En los últimos días hemos sido espectadores —cada vez menos dóciles— de agravios inadmisibles que victimaron a un periodista y, en general, a todo un gremio que disiente de las acciones del gobierno y cuestiona las palabras y las acciones de quien se halla al frente y dice proteger la información y respetar a sus practicantes. Asombrado observamos en las pantallas de la televisión, escuchamos en la radio o leímos en los periódicos expresiones inconcebibles en labios de la más alta autoridad de la República.
En la historia reciente de nuestro país, tan atribulado, en la que habíamos presenciado y padecido muchos abusos y desaciertos, no tuvimos la dolorosa experiencia de ver al presidente de los mexicanos, depositario de una dignidad suprema, arremeter con semejante brío contra un ciudadano —o más, contra un grupo de mexicanos— y utilizar instrumentos del poder para difamar y amedrentar. Peor aún: para exponer a quienes no comparten sus ideas ni aprueban sus medidas a acciones de ira y represalia que podrían llegar a extremos gravísimos. De la violencia verbal a la violencia física sólo hay un paso. No debe darlo (pero lo está dando) quien es depositario de la suprema autoridad en una sociedad democrática, que hoy se debate en la incertidumbre y el desconcierto.
Para colmo de males —éramos muchos y parió la abuela, dice una expresión popular— la misma voz iracunda que arremete contra ciudadanos y libertades básicas, también trasciende las fronteras y embiste a países con los que debemos tener relación positiva y respetuosa. El airado combatiente de las matinées cuestiona la conducta de empresarios que abusan de la hospitalidad y merman los recursos de México. Ahora bien, en lugar de comprobar los cargos que formula con furor patriótico y actuar por las vías legales a su alcance, toma la espada y se lanza contra gobiernos y naciones, sin reflexionar sobre el daño que así causa al país que él preside. Estas andanzas lesionan a México. En un brote de xenofobia, alimentada por el recuerdo de muy antiguos males, el orador de las mañaneras promueve frentes de batalla e invita a sus compatriotas a abrir heridas y ejercer venganzas.

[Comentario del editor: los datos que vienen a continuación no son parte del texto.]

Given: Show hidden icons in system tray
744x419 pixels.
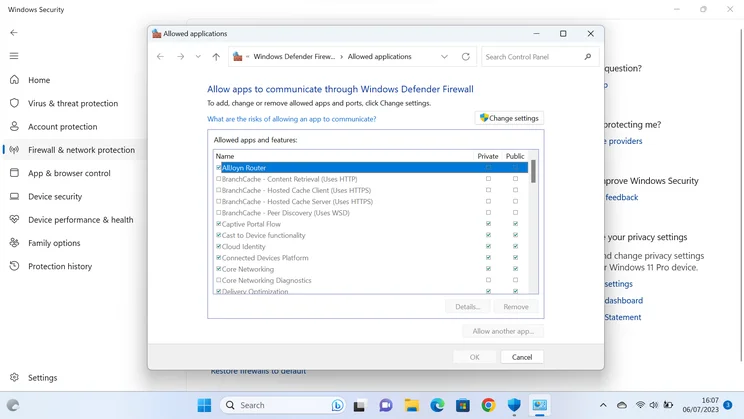Looking at the screenshot, I should [603, 405].
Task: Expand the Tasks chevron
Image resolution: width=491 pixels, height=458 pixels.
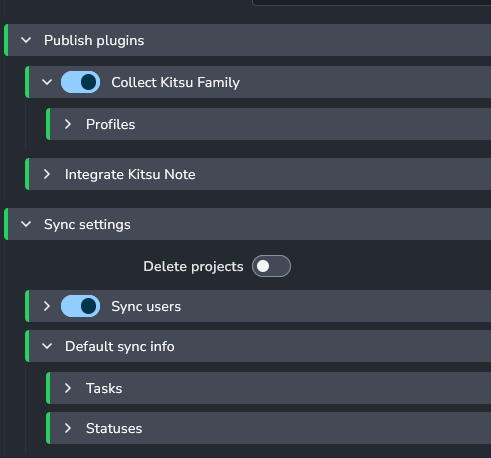Action: (68, 388)
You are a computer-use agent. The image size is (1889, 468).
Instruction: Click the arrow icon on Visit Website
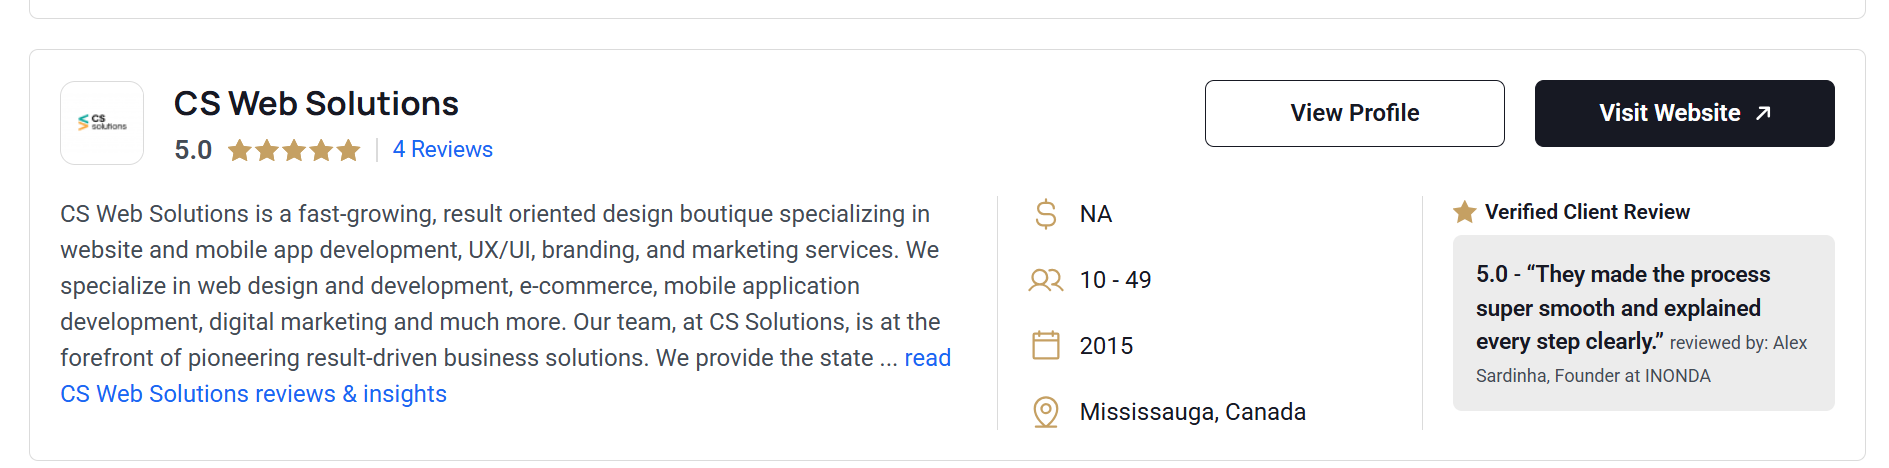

Sí, el sembrador de vientos cosecha tempestades. Y claro está que estos torbellinos envuelven y lastiman a una nación que padece múltiples dolencias y clama por la solución de problemas verdaderos que no tienen alivio. Mientras se cubre de denuestos a un periodista y se combate contra el extranjero, los nacionales padecen enfermedades que no se mitigan, enfrentan carencias que no se remedian y violencias que no ceden. ¿Cuándo cesará este ánimo rijoso, esta siembra de odios y discordias, y se aplicará la fuerza de la nación, conducida por manos competentes, a resolver los enormes problemas que nos aquejan?